Darling! Your band were marvellous

In a recent article Michael Hann talks about a rather specialised variety of loyalty to a musician. The kind he's got in mind is when the artist makes a personal gesture (dedicates a song to someone for example). Hann says that after Billy Bragg played a tune at a 1987 gig specifically because Hann had requested he do so ahead of the gig, he was so grateful that he carried on turning out at Bragg gigs and buying his records long after he'd actually lost interest in the music. Hann reckons it's because these precious moments forge an “unbreakable bond” between fan and star, one that will endure for decades to come. Blimey. What bizarrely disproportionate behaviour. Are we the audience really expected to be so humble, so cringingly grateful? After all, we pay (usually) to go and see them, we clap and hoot (annoyingly, in the case of the latter), and we provide what many of the musicians want in the first place: an audience. That's plenty, isn't it? If a performer does something halfway decent, then great. No need to start tugging at our forelocks though. The way Hann tells it, the priest-musician will occasionally lean down and bless the pop supplicant, bestowing rock and roll grace with a name-check dedication or an old song played at a gig.

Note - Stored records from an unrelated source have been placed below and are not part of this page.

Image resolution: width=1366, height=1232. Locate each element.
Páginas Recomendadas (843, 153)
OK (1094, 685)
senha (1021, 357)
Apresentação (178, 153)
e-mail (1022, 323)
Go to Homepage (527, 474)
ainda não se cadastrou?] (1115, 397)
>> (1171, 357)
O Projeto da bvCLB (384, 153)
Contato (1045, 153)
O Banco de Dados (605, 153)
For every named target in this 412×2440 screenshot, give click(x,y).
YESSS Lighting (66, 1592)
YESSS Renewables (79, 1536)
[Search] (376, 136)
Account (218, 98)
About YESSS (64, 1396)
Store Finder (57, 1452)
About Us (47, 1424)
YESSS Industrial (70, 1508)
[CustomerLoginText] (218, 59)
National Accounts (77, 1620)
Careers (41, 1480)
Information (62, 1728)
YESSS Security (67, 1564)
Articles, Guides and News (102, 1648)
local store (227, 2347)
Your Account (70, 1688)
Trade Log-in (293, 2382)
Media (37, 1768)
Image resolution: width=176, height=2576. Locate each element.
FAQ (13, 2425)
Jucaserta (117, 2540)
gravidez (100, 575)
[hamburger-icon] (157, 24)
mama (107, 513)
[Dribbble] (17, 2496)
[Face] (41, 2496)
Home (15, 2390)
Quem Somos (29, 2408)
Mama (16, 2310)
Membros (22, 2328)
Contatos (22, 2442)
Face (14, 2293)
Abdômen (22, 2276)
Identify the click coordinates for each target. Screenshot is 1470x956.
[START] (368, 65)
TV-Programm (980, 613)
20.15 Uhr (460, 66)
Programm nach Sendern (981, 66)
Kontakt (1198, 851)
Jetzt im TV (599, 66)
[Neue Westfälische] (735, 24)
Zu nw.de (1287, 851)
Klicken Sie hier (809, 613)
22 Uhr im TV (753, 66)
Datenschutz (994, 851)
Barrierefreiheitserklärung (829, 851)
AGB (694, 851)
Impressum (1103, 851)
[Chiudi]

Oh Lord! Call me a music biz atheist, but my own thinking runs completely counter to this. At gigs my habit is to keep the theatrical fourth wall well and truly in place. On the rare occasions when I've become acquainted with a band it's been the beginning of the end. From that point on you're condemned to having to keep up a desultory "friendship". ("Hi, how's it going?" ... "Er, no, I wasn't at that one, I couldn't make it" etc). Before you know where you are you're having to explain why you weren't at their other gigs. Or you're having to fend off questions about their new songs ("Yeah, sounds pretty good", you lie). You've lost your all-important anonymity. Now you can't just go, watch and leave. The end-result, in my experience, is that you begin to think twice about going to see them at all. Oh dear, why did you ever succumb to the fatal vanity of forming a personal connection with the "talent"? So, you might have reached that elevated point where you were getting a friendly nod from the bassist when the band took to the stage, but you'd have been better off pretending you didn't know them or (better idea) going to see some other bands before the rot of familiarity set in. Either that or condemn yourself to many gigs' worth of coming out with the R'n'R equivalent of "Mwagh, mwagh. Darling! You were wonderful."